🤖 AI Summary
This work addresses the challenges of high computational cost and limited generalization faced by large language models when aligning with diverse or even conflicting human preferences. To overcome these limitations, the authors propose the Inference-Aware Meta-Alignment (IAMA) framework, which employs meta-optimization during training to endow the base model with the ability to efficiently adapt to multiple alignment criteria at inference time. IAMA is the first approach to enable low-cost, multi-criterion alignment during inference and introduces a provably convergent nonlinear GRPO algorithm that optimizes model adaptability within the space of probability measures.
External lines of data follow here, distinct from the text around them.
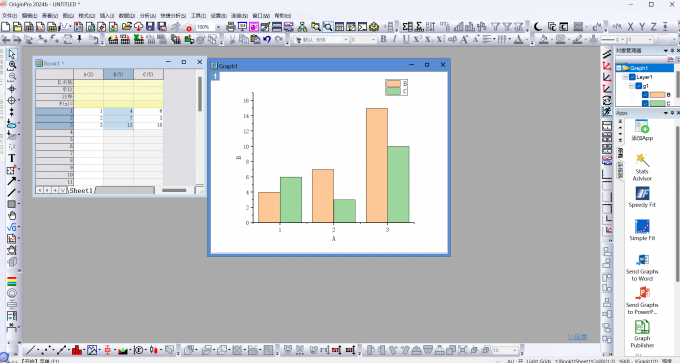Open the zoom percentage dropdown
This screenshot has width=680, height=363.
pos(218,27)
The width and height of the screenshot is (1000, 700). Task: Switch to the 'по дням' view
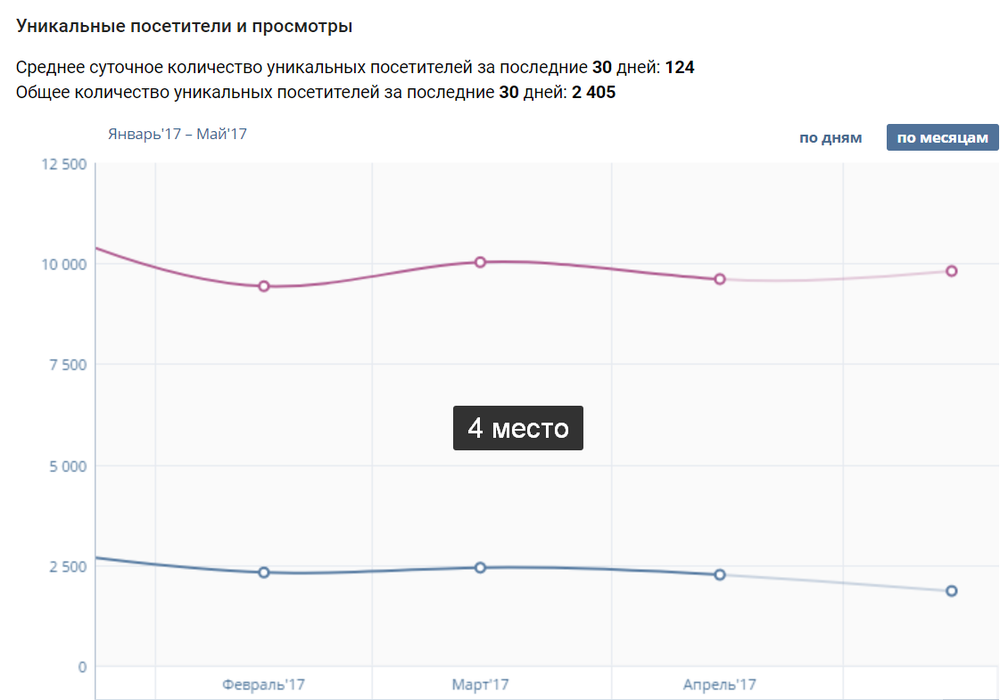click(x=830, y=138)
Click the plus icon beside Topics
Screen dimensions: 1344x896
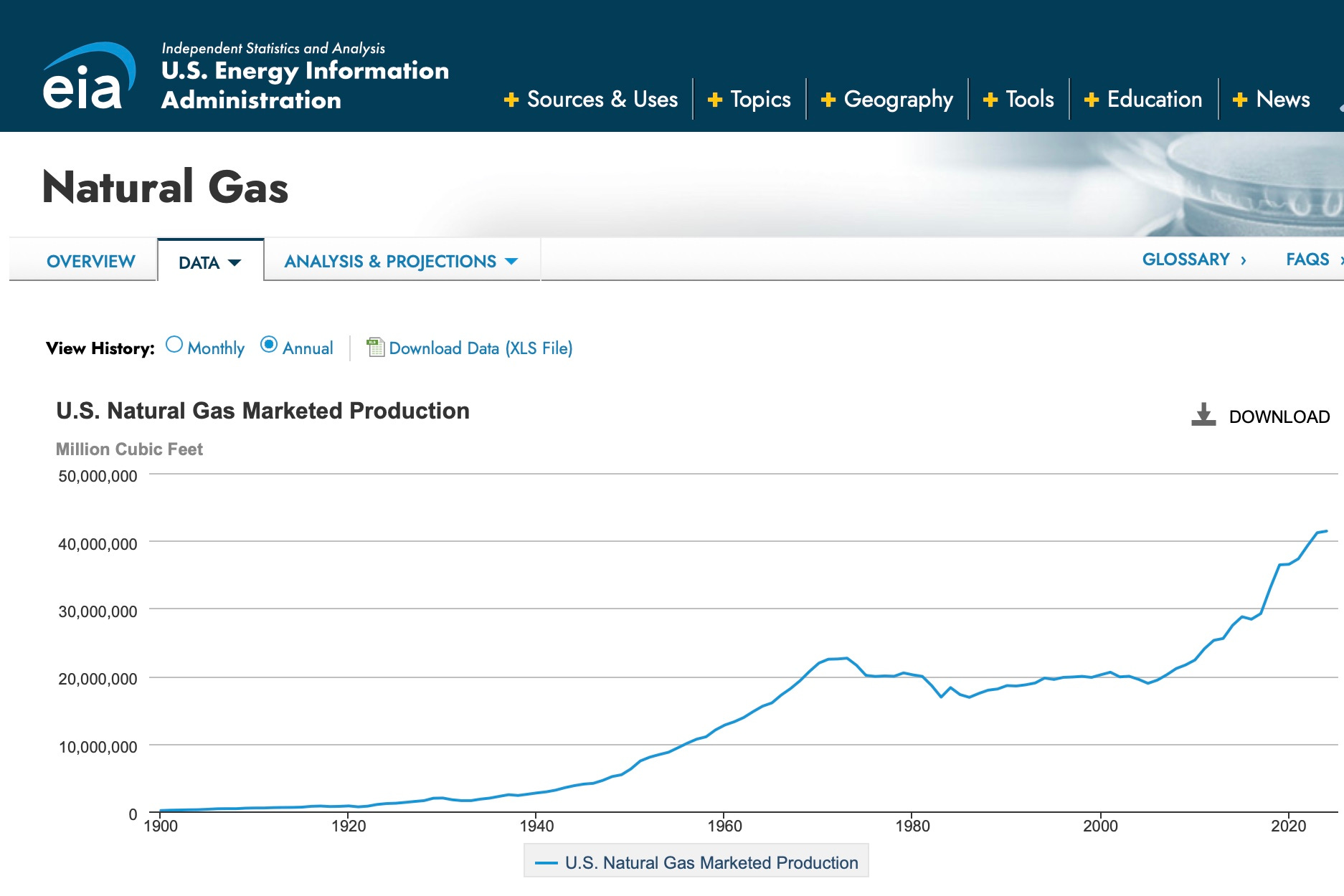714,100
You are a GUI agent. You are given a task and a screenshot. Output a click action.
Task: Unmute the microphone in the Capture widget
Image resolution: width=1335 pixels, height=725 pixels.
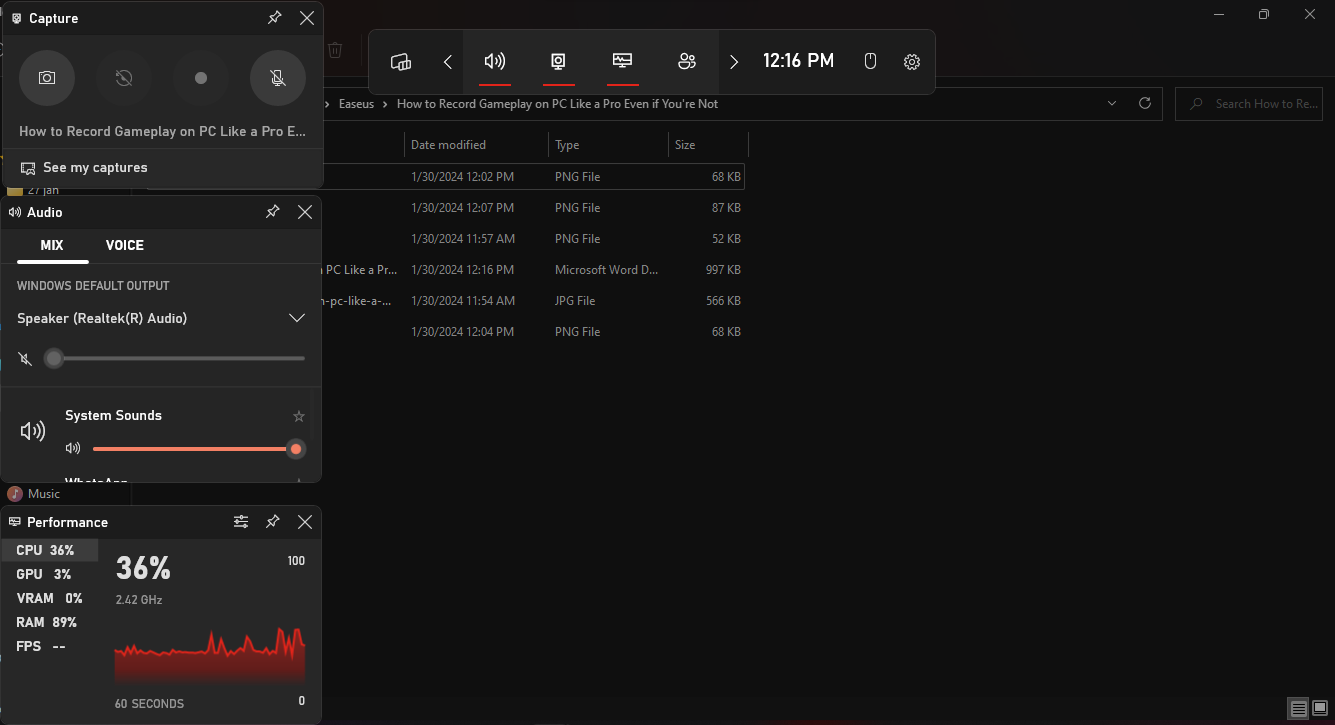(x=277, y=78)
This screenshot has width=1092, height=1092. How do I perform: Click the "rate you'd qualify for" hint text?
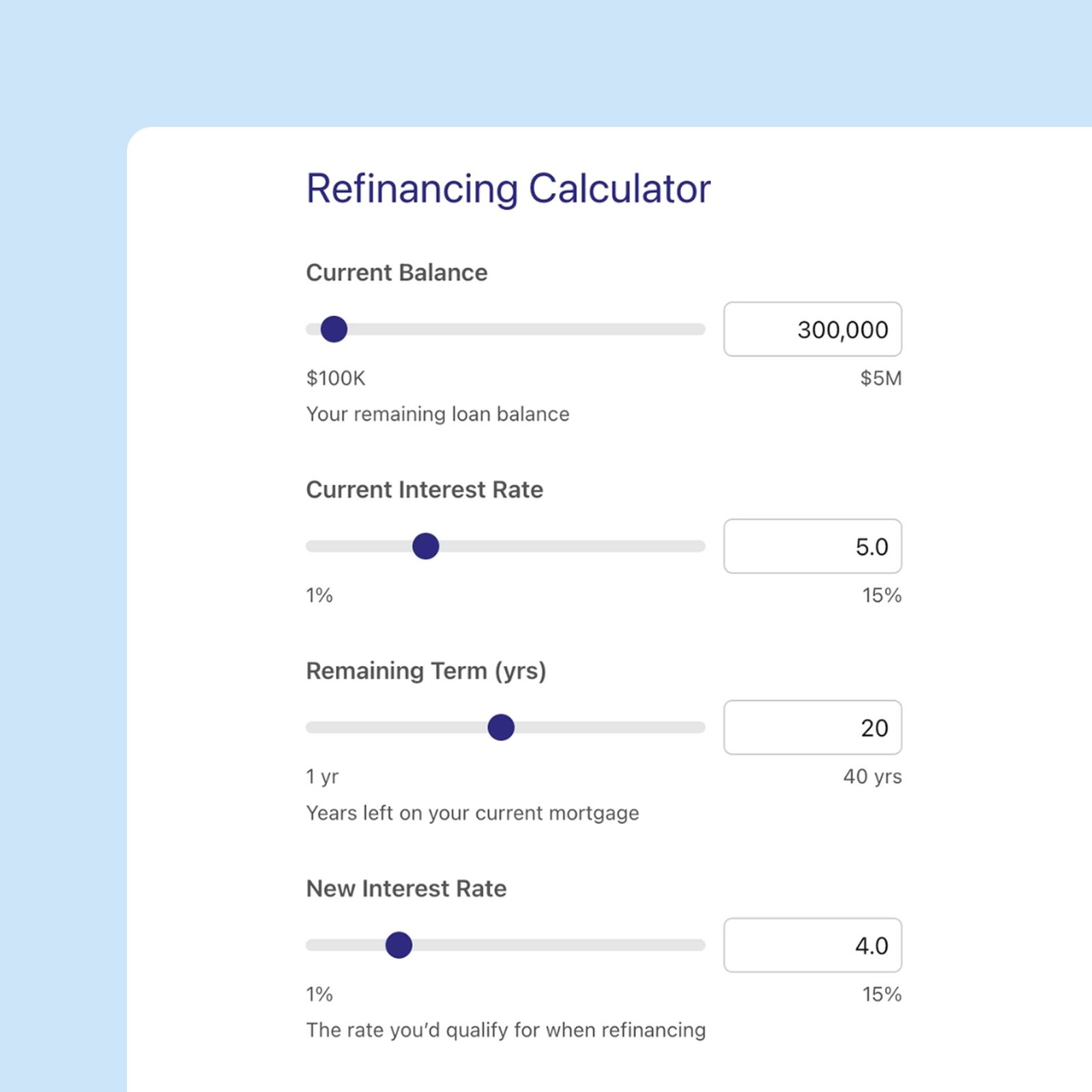tap(506, 1030)
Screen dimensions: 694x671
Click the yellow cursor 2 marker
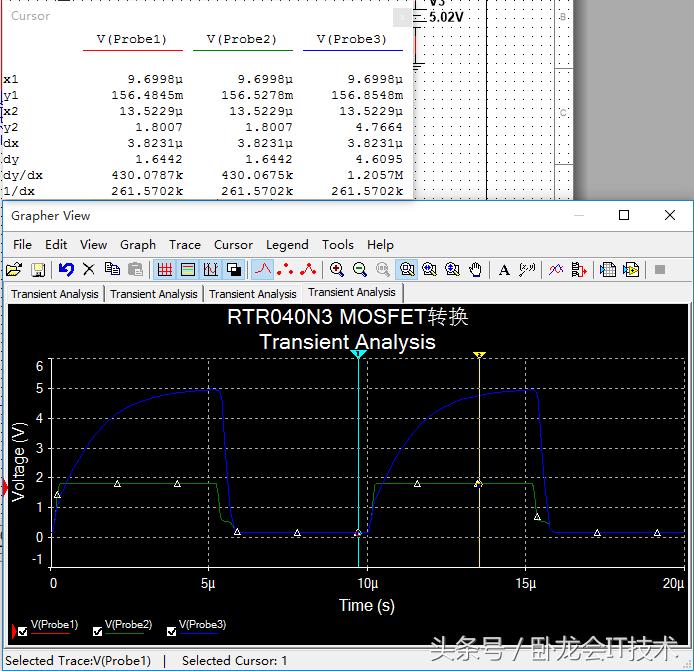click(x=479, y=355)
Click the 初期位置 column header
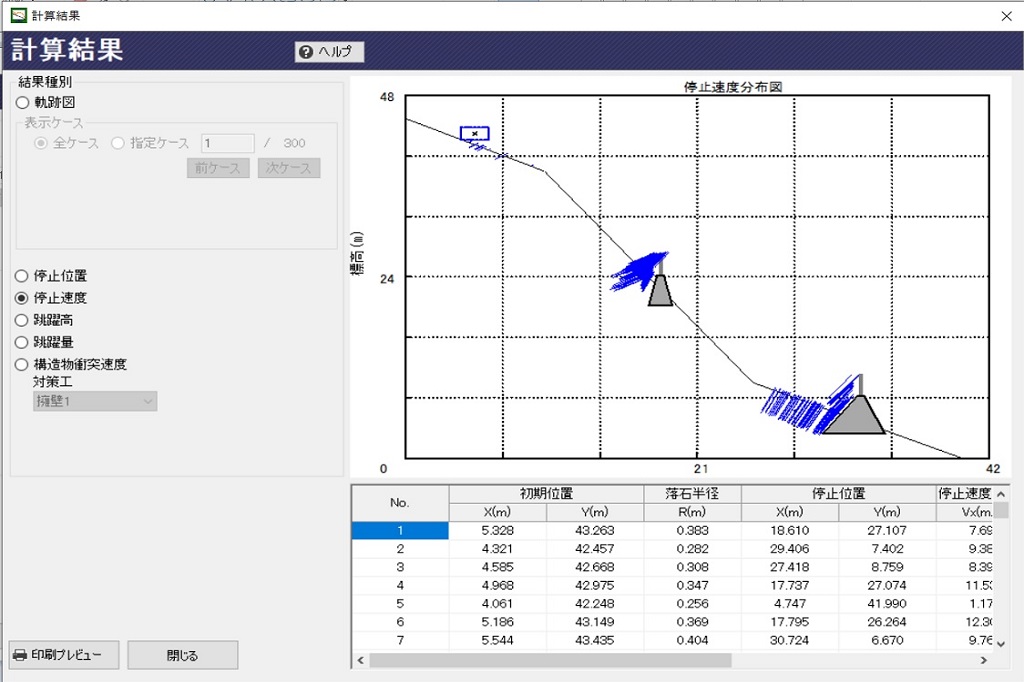This screenshot has width=1024, height=682. (546, 493)
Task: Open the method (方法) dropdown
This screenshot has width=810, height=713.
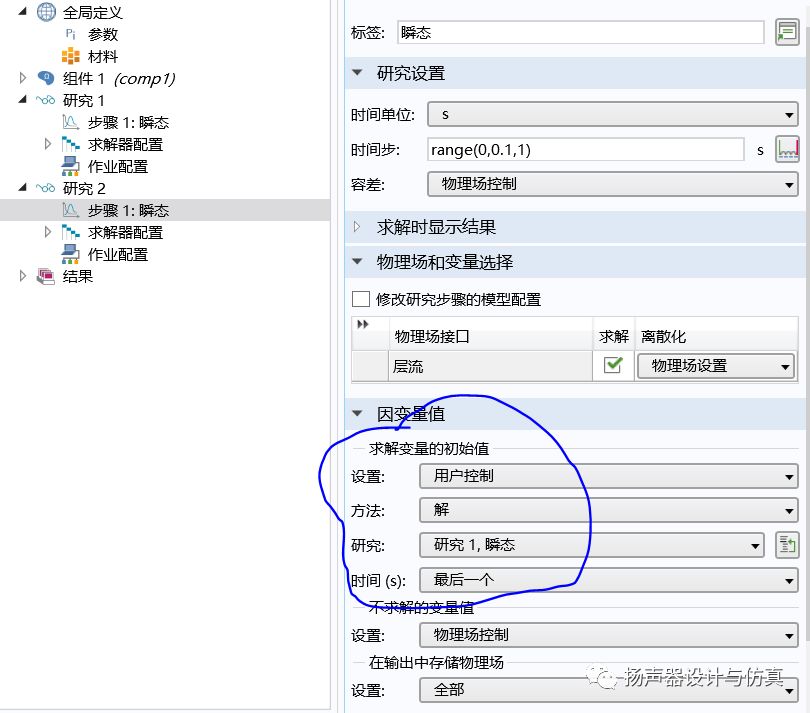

Experimental results demonstrate that IAMA substantially reduces the computational overhead of inference-time alignment while effectively preserving alignment performance across multiple conflicting preferences.
📝 Abstract
Aligning large language models (LLMs) to diverse human preferences is fundamentally challenging since criteria can often conflict with each other. Inference-time alignment methods have recently gained popularity as they allow LLMs to be aligned to multiple criteria via different alignment algorithms at inference time. However, inference-time alignment is computationally expensive since it often requires multiple forward passes of the base model. In this work, we propose inference-aware meta-alignment (IAMA), a novel approach that enables LLMs to be aligned to multiple criteria with limited computational budget at inference time. IAMA trains a base model such that it can be effectively aligned to multiple tasks via different inference-time alignment algorithms. To solve the non-linear optimization problems involved in IAMA, we propose non-linear GRPO, which provably converges to the optimal solution in the space of probability measures.